God rest ye merry gentlemen
Let nothing you dismay
Remember Christ our Saviour
Was born on Christmas Day
To save us all from Satan’s pow’r
When we were gone astray.

So, if Jesus was born to save us from our sins why don’t we talk about it more at Christmas time? Perhaps I could devote my three-minute reflection at our Christmas Eve carol service to the topic of sin. How do you think that might go down? Maybe not, then.

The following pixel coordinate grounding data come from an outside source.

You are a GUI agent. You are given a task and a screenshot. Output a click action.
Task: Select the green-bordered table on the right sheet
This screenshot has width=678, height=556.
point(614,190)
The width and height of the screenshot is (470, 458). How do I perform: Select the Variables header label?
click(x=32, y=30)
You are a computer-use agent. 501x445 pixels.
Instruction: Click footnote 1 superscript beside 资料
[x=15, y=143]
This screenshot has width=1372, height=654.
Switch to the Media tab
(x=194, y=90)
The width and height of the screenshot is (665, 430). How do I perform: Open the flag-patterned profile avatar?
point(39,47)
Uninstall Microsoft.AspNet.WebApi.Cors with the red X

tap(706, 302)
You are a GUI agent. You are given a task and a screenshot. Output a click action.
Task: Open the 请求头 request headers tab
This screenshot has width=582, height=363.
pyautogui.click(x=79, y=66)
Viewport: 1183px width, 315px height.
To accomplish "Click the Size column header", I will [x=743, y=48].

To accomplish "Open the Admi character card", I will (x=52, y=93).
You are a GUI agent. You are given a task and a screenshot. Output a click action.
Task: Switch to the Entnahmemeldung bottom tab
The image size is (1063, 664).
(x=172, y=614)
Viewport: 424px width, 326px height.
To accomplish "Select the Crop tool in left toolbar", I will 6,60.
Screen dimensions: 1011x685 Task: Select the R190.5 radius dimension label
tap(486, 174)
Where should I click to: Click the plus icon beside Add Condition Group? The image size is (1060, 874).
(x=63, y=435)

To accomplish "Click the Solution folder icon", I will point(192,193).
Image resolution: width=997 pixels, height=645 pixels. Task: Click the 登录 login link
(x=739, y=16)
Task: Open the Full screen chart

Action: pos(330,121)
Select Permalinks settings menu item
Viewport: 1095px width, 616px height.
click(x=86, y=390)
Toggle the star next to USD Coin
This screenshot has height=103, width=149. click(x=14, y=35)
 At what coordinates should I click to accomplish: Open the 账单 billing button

I suspect that we don’t want to talk about being saved from sin at Christmas time for at least three reasons. First, it might spoil people’s enjoyment of Christmas, and we have thoroughly bought into the idea that Christmas is about enjoying ourselves. No one loves a sin-obsessed party pooper. Second, we are too accepting of an inadequate understanding of sin that sees it simply in terms of breaking rules that are impossible to keep anyway, but that churches have been over eager to police all the same. Third, we don’t like to think of ourselves as sinners in the wider sense of the term that reflects the reality of life in this world.

Sin is not just about rule keeping, though that’s part of it; God’s rules about loving God, loving your neighbour and loving yourself. Sin is a condition from which we suffer. Its signs and symptoms are seen in our failure to love others as we would be loved, in failing to do what we know is the right thing, in failing to avoid doing things we know are harmful; it’s a falling short of what we know we should be, and what we believe God desires us to be. It’s a broader, deeper, bigger thing than keeping some rules (or at least appearing to do so).

And if you want to see sin at work, consider how, as a society, we celebrate Christmas. Personally, I love all the Christmas razzmatazz – lights, trees, get-togethers, food, drink … and getting presents! It is all human, joyful stuff, the sort of thing that our creator likes to see; people enjoying life. We know, however, that we fall short of the ideal in celebrating Christmas. Relationships can come under immense strain, especially if we feel we have to fake it for Christmas. Our Accident and Emergency departments will be awash with those who have overindulged, especially on the drink, And the decorations and the trees and the illuminated reindeers, and the food and drink, and the perfect gifts, come at a financial price that those with little can least afford; people driven deep into debt by unrealistic expectations heaped upon them. And don’t get me started in television advertising …. The human race: trapped into being less than God wants us to be, and suffering consequences at Christmas.

BUT! That’s not the whole story. This condition, this societal sin-sickness does not have the last word. The last word, the good news, is that rather than reject us for such shortcomings God instead chooses to be with us. The good news is that God, in Jesus, is at work to save us from this situation: ‘you are to name him Jesus, for he will save his people from their sins.’ From his birth and throughout his life of Jesus, God was with and is with us: ‘where two or three are gathered in my name, I am there among them,’ says Jesus elsewhere in Matthew’s Gospel. (18:20) And this Gospel of Matthew, whose opening verse proclaims ‘Jesus the Messiah’ (1:1) concludes with, ‘And remember, I am with you always, to the end of the age.’ (28:29)

So, what’s in a name? Quite a lot, when Emmanuel tells us that God is with us, wherever we are, and whoever we are, and that in Jesus this God is here to save us, whatever we have done or whatever has been done to us. And that’s the good news that the cause for our Christmas celebration.